*EXERCISE INSTRUCTIONS:*
Reproduce each of the following lines verbatim, in their original order.

*DATASET EXCERPTS:*
--

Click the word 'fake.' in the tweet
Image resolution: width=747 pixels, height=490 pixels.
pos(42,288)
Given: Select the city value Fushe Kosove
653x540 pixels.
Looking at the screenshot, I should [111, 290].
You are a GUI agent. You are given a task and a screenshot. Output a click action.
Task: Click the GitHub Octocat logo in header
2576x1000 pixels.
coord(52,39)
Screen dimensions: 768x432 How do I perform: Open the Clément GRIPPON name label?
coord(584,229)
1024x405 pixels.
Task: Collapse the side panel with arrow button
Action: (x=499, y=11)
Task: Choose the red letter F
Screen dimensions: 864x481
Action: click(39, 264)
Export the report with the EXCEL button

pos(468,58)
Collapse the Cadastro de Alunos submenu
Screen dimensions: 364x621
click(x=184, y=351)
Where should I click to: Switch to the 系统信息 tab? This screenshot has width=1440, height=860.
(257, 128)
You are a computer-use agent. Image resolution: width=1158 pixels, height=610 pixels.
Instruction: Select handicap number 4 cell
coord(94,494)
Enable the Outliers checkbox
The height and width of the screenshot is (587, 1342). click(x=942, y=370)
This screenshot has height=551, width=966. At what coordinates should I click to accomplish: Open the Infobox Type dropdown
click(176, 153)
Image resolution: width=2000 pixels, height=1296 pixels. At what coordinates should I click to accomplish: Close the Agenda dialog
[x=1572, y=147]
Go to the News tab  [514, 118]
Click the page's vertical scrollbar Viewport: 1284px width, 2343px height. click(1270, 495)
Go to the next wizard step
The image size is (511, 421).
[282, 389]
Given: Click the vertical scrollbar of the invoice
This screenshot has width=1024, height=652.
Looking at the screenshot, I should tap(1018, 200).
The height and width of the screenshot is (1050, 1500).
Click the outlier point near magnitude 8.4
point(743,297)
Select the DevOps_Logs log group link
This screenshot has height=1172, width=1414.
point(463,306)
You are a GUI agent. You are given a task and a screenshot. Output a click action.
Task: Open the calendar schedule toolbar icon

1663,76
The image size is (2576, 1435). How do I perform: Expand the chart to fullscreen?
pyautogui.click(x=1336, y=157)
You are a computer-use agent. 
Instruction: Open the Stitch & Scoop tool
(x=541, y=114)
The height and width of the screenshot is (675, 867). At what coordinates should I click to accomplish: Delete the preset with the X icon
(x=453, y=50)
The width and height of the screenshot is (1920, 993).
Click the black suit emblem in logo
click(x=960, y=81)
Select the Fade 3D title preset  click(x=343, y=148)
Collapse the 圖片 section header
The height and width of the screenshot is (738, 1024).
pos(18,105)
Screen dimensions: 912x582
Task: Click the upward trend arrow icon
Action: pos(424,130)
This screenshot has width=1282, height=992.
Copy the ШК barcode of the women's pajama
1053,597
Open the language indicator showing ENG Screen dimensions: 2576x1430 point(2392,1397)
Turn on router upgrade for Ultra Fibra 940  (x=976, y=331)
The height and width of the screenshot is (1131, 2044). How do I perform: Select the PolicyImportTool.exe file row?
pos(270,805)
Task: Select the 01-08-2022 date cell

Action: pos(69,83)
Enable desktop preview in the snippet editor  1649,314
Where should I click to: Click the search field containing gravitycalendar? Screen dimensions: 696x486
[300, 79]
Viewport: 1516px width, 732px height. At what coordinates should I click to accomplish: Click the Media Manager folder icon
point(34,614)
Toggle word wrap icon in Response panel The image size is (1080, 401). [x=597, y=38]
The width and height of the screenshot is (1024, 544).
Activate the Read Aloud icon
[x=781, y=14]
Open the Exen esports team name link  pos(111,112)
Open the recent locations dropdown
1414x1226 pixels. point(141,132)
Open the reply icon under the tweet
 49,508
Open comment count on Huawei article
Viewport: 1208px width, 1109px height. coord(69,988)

--

*EXERCISE ANSWER:*
Click the word 'fake.' in the tweet
Image resolution: width=747 pixels, height=490 pixels.
pos(42,288)
Given: Select the city value Fushe Kosove
653x540 pixels.
Looking at the screenshot, I should [111, 290].
You are a GUI agent. You are given a task and a screenshot. Output a click action.
Task: Click the GitHub Octocat logo in header
2576x1000 pixels.
coord(52,39)
Screen dimensions: 768x432 How do I perform: Open the Clément GRIPPON name label?
coord(584,229)
1024x405 pixels.
Task: Collapse the side panel with arrow button
Action: (x=499, y=11)
Task: Choose the red letter F
Screen dimensions: 864x481
Action: click(39, 264)
Export the report with the EXCEL button

pos(468,58)
Collapse the Cadastro de Alunos submenu
Screen dimensions: 364x621
click(x=184, y=351)
Where should I click to: Switch to the 系统信息 tab? This screenshot has width=1440, height=860.
(257, 128)
You are a computer-use agent. Image resolution: width=1158 pixels, height=610 pixels.
Instruction: Select handicap number 4 cell
coord(94,494)
Enable the Outliers checkbox
The height and width of the screenshot is (587, 1342). click(x=942, y=370)
This screenshot has height=551, width=966. At what coordinates should I click to accomplish: Open the Infobox Type dropdown
click(176, 153)
Image resolution: width=2000 pixels, height=1296 pixels. At what coordinates should I click to accomplish: Close the Agenda dialog
[x=1572, y=147]
Go to the News tab  [514, 118]
Click the page's vertical scrollbar Viewport: 1284px width, 2343px height. click(1270, 495)
Go to the next wizard step
The image size is (511, 421).
[282, 389]
Given: Click the vertical scrollbar of the invoice
This screenshot has width=1024, height=652.
Looking at the screenshot, I should tap(1018, 200).
The height and width of the screenshot is (1050, 1500).
Click the outlier point near magnitude 8.4
point(743,297)
Select the DevOps_Logs log group link
This screenshot has height=1172, width=1414.
point(463,306)
You are a GUI agent. You are given a task and a screenshot. Output a click action.
Task: Open the calendar schedule toolbar icon

1663,76
The image size is (2576, 1435). How do I perform: Expand the chart to fullscreen?
pyautogui.click(x=1336, y=157)
You are a computer-use agent. 
Instruction: Open the Stitch & Scoop tool
(x=541, y=114)
The height and width of the screenshot is (675, 867). At what coordinates should I click to accomplish: Delete the preset with the X icon
(x=453, y=50)
The width and height of the screenshot is (1920, 993).
Click the black suit emblem in logo
click(x=960, y=81)
Select the Fade 3D title preset  click(x=343, y=148)
Collapse the 圖片 section header
The height and width of the screenshot is (738, 1024).
pos(18,105)
Screen dimensions: 912x582
Task: Click the upward trend arrow icon
Action: pos(424,130)
This screenshot has width=1282, height=992.
Copy the ШК barcode of the women's pajama
1053,597
Open the language indicator showing ENG Screen dimensions: 2576x1430 point(2392,1397)
Turn on router upgrade for Ultra Fibra 940  (x=976, y=331)
The height and width of the screenshot is (1131, 2044). How do I perform: Select the PolicyImportTool.exe file row?
pos(270,805)
Task: Select the 01-08-2022 date cell

Action: pos(69,83)
Enable desktop preview in the snippet editor  1649,314
Where should I click to: Click the search field containing gravitycalendar? Screen dimensions: 696x486
[300, 79]
Viewport: 1516px width, 732px height. At what coordinates should I click to accomplish: Click the Media Manager folder icon
point(34,614)
Toggle word wrap icon in Response panel The image size is (1080, 401). [x=597, y=38]
The width and height of the screenshot is (1024, 544).
Activate the Read Aloud icon
[x=781, y=14]
Open the Exen esports team name link  pos(111,112)
Open the recent locations dropdown
1414x1226 pixels. point(141,132)
Open the reply icon under the tweet
 49,508
Open comment count on Huawei article
Viewport: 1208px width, 1109px height. coord(69,988)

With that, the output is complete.